[Exercise]
Go through the records below and show every line with the string "computer".

[Records for processing]
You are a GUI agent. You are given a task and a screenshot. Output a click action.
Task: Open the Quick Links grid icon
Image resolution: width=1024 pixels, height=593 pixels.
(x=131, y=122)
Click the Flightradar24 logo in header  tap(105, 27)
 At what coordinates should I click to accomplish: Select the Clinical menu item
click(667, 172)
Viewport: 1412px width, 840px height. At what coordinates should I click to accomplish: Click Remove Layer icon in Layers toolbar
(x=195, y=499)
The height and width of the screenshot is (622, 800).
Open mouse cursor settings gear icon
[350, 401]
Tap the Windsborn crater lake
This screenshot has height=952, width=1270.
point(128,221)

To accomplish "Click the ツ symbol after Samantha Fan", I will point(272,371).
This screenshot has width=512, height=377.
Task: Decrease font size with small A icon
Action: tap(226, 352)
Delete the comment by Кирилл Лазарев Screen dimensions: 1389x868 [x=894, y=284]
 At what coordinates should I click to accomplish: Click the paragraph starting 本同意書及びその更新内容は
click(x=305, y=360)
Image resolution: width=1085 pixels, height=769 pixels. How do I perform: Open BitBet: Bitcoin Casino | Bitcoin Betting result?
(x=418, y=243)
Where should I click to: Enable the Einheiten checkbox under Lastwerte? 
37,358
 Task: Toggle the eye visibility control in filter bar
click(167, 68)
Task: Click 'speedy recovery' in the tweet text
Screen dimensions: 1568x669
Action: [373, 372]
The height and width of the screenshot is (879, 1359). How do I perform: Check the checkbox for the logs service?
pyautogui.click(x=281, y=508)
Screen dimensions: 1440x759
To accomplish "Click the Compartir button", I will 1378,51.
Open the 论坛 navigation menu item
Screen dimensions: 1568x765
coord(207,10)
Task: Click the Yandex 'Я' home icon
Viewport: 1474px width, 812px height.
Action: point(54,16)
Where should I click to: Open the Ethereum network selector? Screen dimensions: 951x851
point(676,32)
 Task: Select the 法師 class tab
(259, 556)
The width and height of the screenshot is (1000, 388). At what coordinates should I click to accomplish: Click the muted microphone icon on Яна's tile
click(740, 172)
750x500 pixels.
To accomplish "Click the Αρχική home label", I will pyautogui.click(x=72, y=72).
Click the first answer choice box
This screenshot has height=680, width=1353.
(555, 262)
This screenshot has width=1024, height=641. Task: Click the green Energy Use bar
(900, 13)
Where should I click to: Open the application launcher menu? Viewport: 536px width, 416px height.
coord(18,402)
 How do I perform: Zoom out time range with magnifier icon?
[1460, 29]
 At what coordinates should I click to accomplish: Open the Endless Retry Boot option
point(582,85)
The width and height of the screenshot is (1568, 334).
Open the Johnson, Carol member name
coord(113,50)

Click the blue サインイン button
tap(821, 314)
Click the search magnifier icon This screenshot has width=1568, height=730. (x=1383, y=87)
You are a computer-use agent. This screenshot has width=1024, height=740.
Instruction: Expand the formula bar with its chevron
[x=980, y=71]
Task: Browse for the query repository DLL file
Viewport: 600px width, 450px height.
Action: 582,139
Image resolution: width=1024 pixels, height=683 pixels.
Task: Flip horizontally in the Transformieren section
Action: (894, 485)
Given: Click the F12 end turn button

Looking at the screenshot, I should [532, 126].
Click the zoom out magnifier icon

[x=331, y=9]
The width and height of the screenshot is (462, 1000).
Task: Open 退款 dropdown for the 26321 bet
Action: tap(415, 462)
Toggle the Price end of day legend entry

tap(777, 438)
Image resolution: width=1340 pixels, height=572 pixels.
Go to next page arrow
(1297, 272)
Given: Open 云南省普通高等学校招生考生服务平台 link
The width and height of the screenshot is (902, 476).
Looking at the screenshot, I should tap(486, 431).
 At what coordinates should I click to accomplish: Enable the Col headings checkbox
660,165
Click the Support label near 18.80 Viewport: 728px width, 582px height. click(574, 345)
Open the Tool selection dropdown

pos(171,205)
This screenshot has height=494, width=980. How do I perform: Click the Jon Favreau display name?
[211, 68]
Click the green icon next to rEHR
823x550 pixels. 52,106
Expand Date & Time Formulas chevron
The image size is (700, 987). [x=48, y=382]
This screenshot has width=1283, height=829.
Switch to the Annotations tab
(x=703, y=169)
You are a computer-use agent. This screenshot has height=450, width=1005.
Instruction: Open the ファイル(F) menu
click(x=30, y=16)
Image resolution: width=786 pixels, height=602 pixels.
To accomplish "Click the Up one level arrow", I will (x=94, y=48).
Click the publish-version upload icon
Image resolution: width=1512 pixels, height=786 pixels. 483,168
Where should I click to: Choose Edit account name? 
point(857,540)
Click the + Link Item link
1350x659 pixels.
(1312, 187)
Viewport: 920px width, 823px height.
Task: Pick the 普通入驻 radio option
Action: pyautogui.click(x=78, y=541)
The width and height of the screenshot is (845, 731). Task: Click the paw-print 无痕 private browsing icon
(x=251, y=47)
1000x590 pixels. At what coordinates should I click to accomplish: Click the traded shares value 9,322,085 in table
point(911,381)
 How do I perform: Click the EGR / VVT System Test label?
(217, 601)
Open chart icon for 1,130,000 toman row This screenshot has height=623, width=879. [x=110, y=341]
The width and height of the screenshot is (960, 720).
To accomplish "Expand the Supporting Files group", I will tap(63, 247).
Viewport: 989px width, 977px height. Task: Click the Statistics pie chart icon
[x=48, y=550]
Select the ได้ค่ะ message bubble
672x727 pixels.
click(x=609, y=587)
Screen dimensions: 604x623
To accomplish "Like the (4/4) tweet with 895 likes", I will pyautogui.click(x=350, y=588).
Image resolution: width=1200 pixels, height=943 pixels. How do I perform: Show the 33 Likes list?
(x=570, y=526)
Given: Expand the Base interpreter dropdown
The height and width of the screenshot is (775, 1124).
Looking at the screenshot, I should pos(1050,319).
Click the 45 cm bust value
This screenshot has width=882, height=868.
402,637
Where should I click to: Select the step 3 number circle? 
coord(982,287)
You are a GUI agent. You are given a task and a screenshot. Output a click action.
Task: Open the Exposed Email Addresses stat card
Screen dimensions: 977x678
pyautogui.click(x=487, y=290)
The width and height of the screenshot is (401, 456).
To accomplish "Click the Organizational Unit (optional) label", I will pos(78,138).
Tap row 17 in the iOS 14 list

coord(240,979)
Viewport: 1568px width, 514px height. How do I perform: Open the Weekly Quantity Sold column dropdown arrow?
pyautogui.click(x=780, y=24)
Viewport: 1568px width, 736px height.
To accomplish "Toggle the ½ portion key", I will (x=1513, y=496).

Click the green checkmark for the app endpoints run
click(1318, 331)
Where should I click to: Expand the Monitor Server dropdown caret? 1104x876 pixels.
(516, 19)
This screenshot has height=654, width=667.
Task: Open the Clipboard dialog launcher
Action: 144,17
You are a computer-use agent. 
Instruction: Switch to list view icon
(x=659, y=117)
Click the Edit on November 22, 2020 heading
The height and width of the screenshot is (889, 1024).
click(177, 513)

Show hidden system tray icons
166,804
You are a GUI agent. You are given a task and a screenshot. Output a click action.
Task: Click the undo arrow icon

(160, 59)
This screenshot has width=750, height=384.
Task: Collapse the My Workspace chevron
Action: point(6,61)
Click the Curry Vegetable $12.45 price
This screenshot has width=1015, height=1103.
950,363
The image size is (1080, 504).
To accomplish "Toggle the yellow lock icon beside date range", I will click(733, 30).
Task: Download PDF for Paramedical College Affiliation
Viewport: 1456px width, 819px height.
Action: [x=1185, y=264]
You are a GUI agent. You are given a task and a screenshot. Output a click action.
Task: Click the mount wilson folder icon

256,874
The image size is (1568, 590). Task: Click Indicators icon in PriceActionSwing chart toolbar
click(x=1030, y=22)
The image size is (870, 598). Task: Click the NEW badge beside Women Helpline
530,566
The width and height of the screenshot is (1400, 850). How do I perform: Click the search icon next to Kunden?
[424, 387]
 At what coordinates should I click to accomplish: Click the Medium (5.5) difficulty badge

[Final answer]
You are a computer-use agent. This screenshot has width=1024, height=740.
You are a computer-use agent. This screenshot has height=450, width=1005.
You are a computer-use agent. 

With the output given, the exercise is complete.